Your answer should be the records again, unchanged in wording and free of images.

__________

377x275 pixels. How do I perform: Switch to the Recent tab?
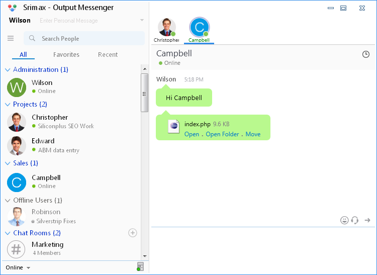[108, 54]
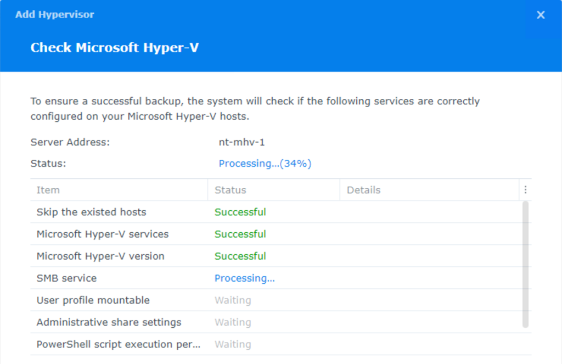Click the Status column header
The width and height of the screenshot is (562, 364).
(231, 190)
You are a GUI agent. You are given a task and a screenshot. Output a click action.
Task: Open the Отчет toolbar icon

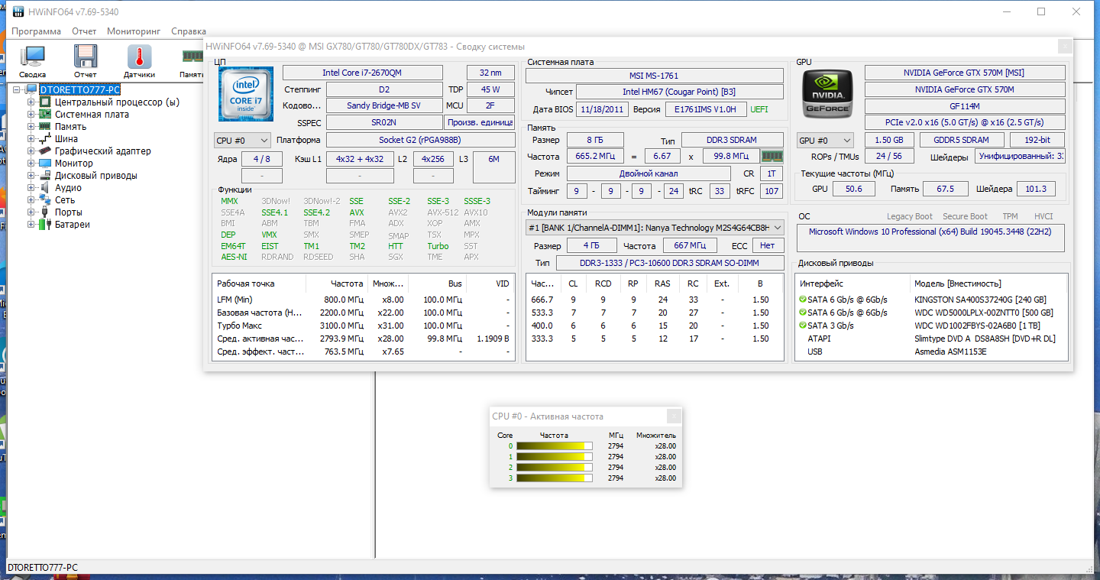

__________

Task result |
377x275 pixels. How do I perform: Switch to the Recent tab?
[108, 54]
Click the Status column header
The width and height of the screenshot is (562, 364).
(231, 190)
You are a GUI agent. You are given a task and a screenshot. Output a click action.
Task: Open the Отчет toolbar icon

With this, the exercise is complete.